Перед маркерной доской стоял рабочий стол профессора Бренда, а между стеной и столом – большой коричневый офисный стул. Столешница выглядела на удивление пустой – на ней находились лишь проводной телефон и лампа для чтения. Перед столом, немного под углом к нему, размещалось небольшое кресло. Такое же кресло – в углу комнаты, около стеллажей с книгами. Авигаль размышляла, не изменилось ли положение кресел против изначального. Ей казалось, что полицейские и следователи передвинули их, и не раз. Она продолжила делать зарисовки в блокноте, пытаясь наиболее точно зафиксировать взаимное расположение предметов.
На западной стене имелось два больших окна – тех самых, через которые сосед увидел тело Бренда. Между ними расположился массивный резной деревянный секретер. На нем, справа, стоял изящный графин, а слева – ваза с цветами. Стопка книг лежала рядом с вазой, а между ними втиснулась одинокая ручка. Два больших ящика с декоративными металлическими ручками дополняли этот чересчур примечательный предмет мебели. Обширные окна заливали комнату светом. На них не имелось занавесок, их коричневые деревянные рамы были того же цвета, что и входная дверь. На южной стене комнаты, рядом с входной дверью, стоял еще один книжный шкаф, пониже.
Вся комната, как уже говорилось, покрыта черными пятнами. Рабочий стол, подоконники и оконные рамы, ручки секретера, рама маркерной доски, ваза и по крайней мере треть полок в обширной библиотеке справа от них – все было в пятнах, которые вряд ли кто-нибудь когда-нибудь сотрет.

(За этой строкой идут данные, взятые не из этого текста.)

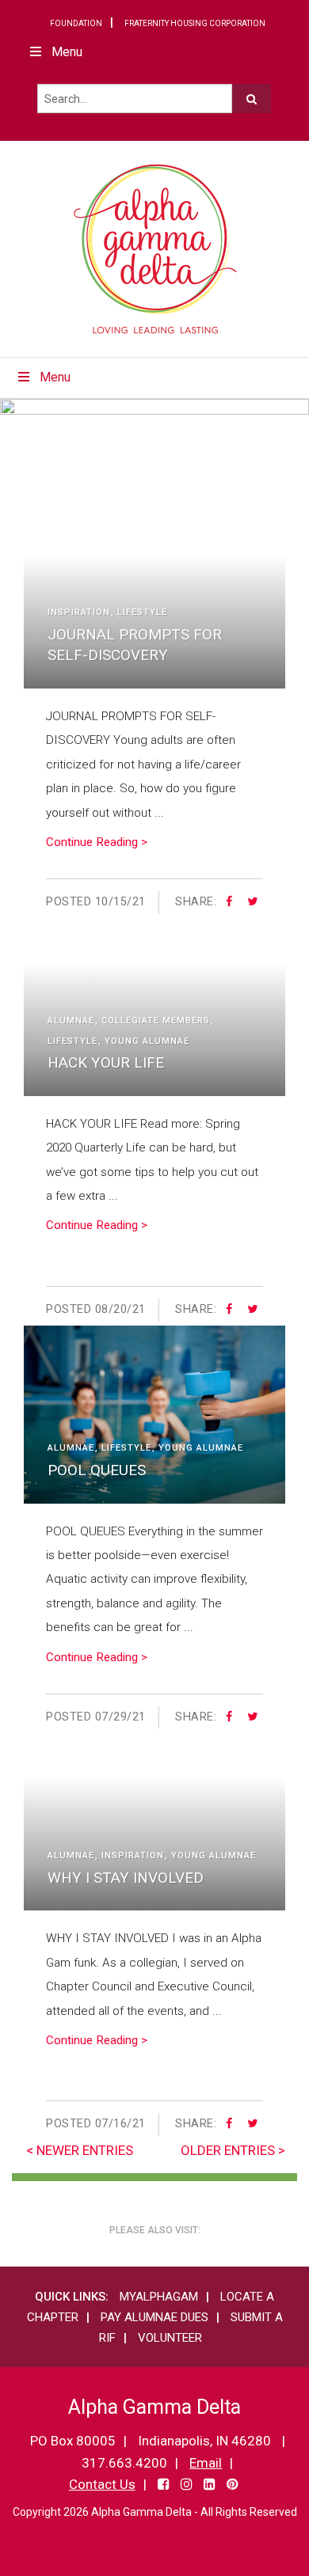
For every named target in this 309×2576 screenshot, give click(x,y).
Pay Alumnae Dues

– Если не брать в расчет грязь, комната выглядит так, как вы ее помните? – спросил Банкер, продолжая фотографировать все вокруг.
– Конечно нет, – поморщился Дорон. – Вы действительно думаете, что его рабочий стол был таким чистым и пустым? Они забрали почти все: компьютер, бумаги, которые лежали на столе, пустую чашку из-под кофе. Вот, они дали мне опись. – Он достал из кармана второпях сложенную кипу листов, исписанных быстрым почерком, и просмотрел их.
Банкер огляделся вокруг, будто бы увидев комнату впервые. Авигаль все еще рассматривала книжные полки, пытаясь понять, есть ли какая-то скрытая закономерность в расстановке книг.
– С полок тоже что-то забрали? – спросил Банкер.
– Хм, они брали какие-то книги, – уточнил Дорон, просматривая опись, – но, видимо, не из тех, что стояли на полке. У Йони стопки книг громоздились вокруг стола, он заказывал книги быстрее, чем успевал их прочитать.
– «Йони»? – переспросил Банкер тихонько, поворачиваясь к Авигаль.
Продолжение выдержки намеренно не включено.